Chapter 19
nineteen
Josh
I’m sitting on the floor of Eric’s suite drinking something blue out of a plastic cup that definitely wasn’t meant to hold this much regret.
I have had way too much to drink tonight. Although, so has Tyler, but she’s somehow completely fine and just smoked Eric in an epic game of pong.
My tongue tastes blue. I stick it out and try to look down, but I can’t see it from this angle to know for sure. I need to find a mirror. Or Kate. Preferably Kate. I lick my lips and realize that I can’t taste her anymore. Just this blue stuff, and it doesn’t taste nearly as good.
I miss her.
“Where’s Kate?” I ask.
“Who?” Max shouts over the music.
“Kate,” I yell back, even though I know he still can’t hear me because he’s across the suite and he just made finger guns at a lamp. I blink. The lamp might actually be a person. I can’t say for sure.
Focus.
Focus.
Okay. Let’s retrace. Kate said she had…emails? Or she was tired?
My fingers are texting her before I realize it.
Josh: you up
Josh: not like that. unless??
Josh: ok that sounded bad i’m drunk ignore me (except don’t)
Josh: i miss ur face. also my tongue is blue. pls advise.
Phone down. Brain spinning. This carpet feels kind of nice. Weirdly soft. Hotel carpets shouldn’t feel this soft. Is this what they mean by “luxury”?
“Dude,” Kevin says, appearing out of nowhere holding two shot glasses like some kind of party genie. “You okay?”
“I’m emotionally compromised and possibly dying,” I say, laying down on the floor.
Kevin nods solemnly and holds out a shot glass. “Want a shot?”

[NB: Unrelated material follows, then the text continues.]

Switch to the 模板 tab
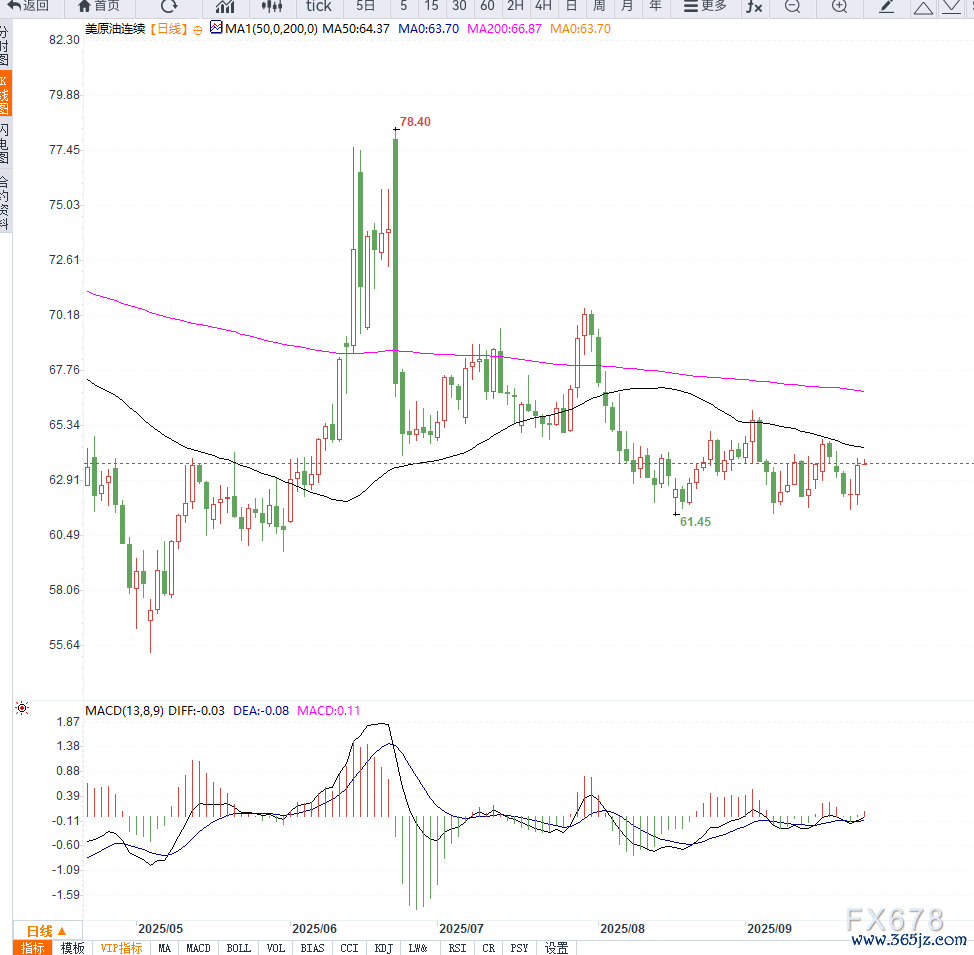The image size is (974, 955). (x=72, y=948)
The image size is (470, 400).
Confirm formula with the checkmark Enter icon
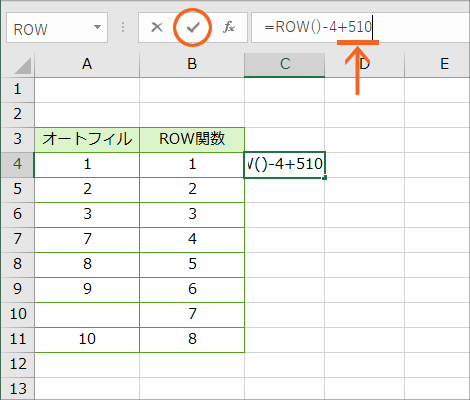click(x=193, y=28)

“Yesssss,” I say, rising off the floor like Frankenstein coming to life. I toss back the shot as my phone buzzes on the floor next to me.
“It’s Kate!” I declare. Not that anyone’s listening, Kevin’s already back in the kitchen pouring more shots.
Kate: Oh Jesus. Do I need to come get you?
Josh: yes. i miss you. sad face.
Kate: Did you just type ‘sad face’?
Josh: it was supposed to turn into a sad face
Kate: That’s…not how emojis work.
I set my phone in my lap and tip my head back against the wall. I miss her. Like ache-in-my-chest, claw-at-my-skin kind of miss her. Which is insane because we were together most of the day. I got to see her naked. A lot. And touch her. A lot. It was nice. I want to do it again. All the time.
But now she’s not here and my brain is too loud and this party is too bright and too sweaty and no one smells like strawberries and comfort and whatever that shampoo is she uses that makes me want to bury my face in her neck and never come up for air.
I really do think I might love her.
Shit.
No. Maybe.
Yeah, I do. I definitely do.
She’s just so…Kate. All green eyes and smart comebacks and weird facts about working out and organization.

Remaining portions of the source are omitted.